Chief financial officer Zac Coughlin added: “For the second quarter, we delivered on our plan through our focus on next level execution of the PVH+ Plan. We delivered revenue growth and earnings per share above our guidance through both better gross margin performance and our actions to drive operating efficiencies.
“We are reaffirming our full year non-GAAP earnings guidance despite ongoing macroeconomic uncertainty, including the evolving global trade landscape, while also increasing our investment in brand building initiatives.”
From a regional perspective the Americas performed the best with a revenue increase of 11%. This was driven by growth in the wholesale business, with flat revenue in the direct-to-consumer business.
EMEA saw its revenue increase 3% compared to the prior year period (decreased 3% on a constant currency basis). Its growth in the direct-to-consumer business was more than offset by a decline on a constant currency basis in the wholesale business, primarily due to the impact of a shift in the timing of wholesale shipments from the second quarter into the first quarter of this year.
However, APAC revenue declined 1% compared to the same period last year and decreased 3% on a constant currency basis due to a decrease in its wholesale business. Revenue in the direct-to-consumer business was flat on a constant currency basis despite a challenging consumer environment in the region, particularly in China.
Overall the direct-to-consumer revenue increased 4% compared to the prior year period (it was flat on a constant currency basis) and wholesale revenue increased 6% compared to the prior year period (it had a 2% increase on a constant currency basis).
PVH 2025 outlook
For the full year PVH has raised its outlook to increase slightly to up low single-digits compared to flat to increase slightly previously.

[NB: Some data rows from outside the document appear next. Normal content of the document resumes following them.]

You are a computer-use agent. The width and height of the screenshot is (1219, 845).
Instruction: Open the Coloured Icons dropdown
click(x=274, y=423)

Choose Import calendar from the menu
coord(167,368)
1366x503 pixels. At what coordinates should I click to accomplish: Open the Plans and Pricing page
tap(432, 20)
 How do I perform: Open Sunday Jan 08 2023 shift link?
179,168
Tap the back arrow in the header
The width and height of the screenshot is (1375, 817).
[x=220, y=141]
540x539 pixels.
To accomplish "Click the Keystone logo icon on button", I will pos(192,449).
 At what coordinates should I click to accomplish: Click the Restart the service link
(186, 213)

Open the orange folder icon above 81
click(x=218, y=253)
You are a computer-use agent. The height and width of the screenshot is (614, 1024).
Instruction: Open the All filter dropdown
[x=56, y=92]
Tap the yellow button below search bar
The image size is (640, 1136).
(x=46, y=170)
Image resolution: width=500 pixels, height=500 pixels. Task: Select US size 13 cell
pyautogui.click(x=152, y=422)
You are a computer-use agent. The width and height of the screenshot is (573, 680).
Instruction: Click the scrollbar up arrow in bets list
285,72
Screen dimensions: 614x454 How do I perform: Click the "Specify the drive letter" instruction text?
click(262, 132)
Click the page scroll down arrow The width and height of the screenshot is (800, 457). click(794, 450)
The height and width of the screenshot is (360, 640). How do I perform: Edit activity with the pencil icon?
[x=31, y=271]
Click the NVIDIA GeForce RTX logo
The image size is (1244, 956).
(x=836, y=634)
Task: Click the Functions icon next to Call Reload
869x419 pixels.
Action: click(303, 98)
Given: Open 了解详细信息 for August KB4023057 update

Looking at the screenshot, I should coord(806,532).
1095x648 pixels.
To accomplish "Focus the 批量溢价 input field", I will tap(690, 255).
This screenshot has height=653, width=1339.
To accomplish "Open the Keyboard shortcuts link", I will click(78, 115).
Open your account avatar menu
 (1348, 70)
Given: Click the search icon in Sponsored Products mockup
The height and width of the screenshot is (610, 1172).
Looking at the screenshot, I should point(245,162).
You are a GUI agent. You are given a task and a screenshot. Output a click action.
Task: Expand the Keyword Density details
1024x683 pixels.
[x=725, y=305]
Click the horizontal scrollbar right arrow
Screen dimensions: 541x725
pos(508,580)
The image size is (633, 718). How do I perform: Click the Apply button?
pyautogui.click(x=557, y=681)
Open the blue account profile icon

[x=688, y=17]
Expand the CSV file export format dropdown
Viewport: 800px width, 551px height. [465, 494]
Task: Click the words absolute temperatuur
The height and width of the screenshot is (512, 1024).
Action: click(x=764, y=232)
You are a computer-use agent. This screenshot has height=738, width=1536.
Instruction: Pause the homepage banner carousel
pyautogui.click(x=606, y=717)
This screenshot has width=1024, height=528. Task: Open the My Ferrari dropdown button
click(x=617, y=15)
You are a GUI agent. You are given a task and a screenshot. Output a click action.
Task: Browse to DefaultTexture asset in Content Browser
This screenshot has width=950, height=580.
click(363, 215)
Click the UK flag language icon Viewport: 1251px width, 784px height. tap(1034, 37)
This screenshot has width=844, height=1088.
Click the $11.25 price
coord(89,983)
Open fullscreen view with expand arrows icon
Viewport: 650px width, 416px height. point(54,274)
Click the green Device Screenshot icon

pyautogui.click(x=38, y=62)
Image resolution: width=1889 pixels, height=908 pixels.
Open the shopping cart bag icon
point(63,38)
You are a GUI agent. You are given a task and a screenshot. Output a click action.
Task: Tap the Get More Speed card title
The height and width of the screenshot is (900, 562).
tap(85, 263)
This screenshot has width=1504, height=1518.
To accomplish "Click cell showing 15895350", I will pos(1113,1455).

It has also reaffirmed its outlook of flat to increase slightly on a constant currency basis.
In terms of operating margin it has reaffirmed its outlook of approximately 8.5% on a non-GAAP basis compared to 8.9% on a GAAP basis and 10.0% on a non-GAAP basis in 2024.
It has also reaffirmed its outlook for EPE with a range of $10.75 to $11.00 on a non-GAAP basis compared to $10.56 on a GAAP basis and $11.74 on a non-GAAP basis in 2024.
PVH did note that its 2025 outlook reflects an estimated net negative impact related to the tariffs currently in place for goods coming into the US, including an approximately $70m unmitigated impact to full year 2025 EBIT, or approximately $1.15 per share, and a partially offsetting impact of planned mitigation actions which will primarily take effect in the second half of 2025.
It added that there is significant uncertainty with respect to global trade policies, including the potential for increases in tariffs, and the related impact on the broader macroeconomic environment and, as such, the Company’s 2025 outlook could be subject to significant material change.
In saying this Larsson maintained that “looking ahead, coming into the important fall season, both brands are geared up with a strong category focus, more innovation in key product franchises, and cut-through full funnel campaigns with a strong line-up of globally relevant talent”.
He continued: “We are again stepping up the momentum we drove in the second quarter as we remain relentlessly focused on the multi-year journey to build Calvin Klein and Tommy Hilfiger into the most desirable brands in the world.
“We continue to expect 2025 to mark our return to growth, and we are raising our reported revenue guidance and reaffirming our non-GAAP earnings outlook for the full year, reflecting our confidence in our ability to execute with impact despite the uncertain global macroenvironment.”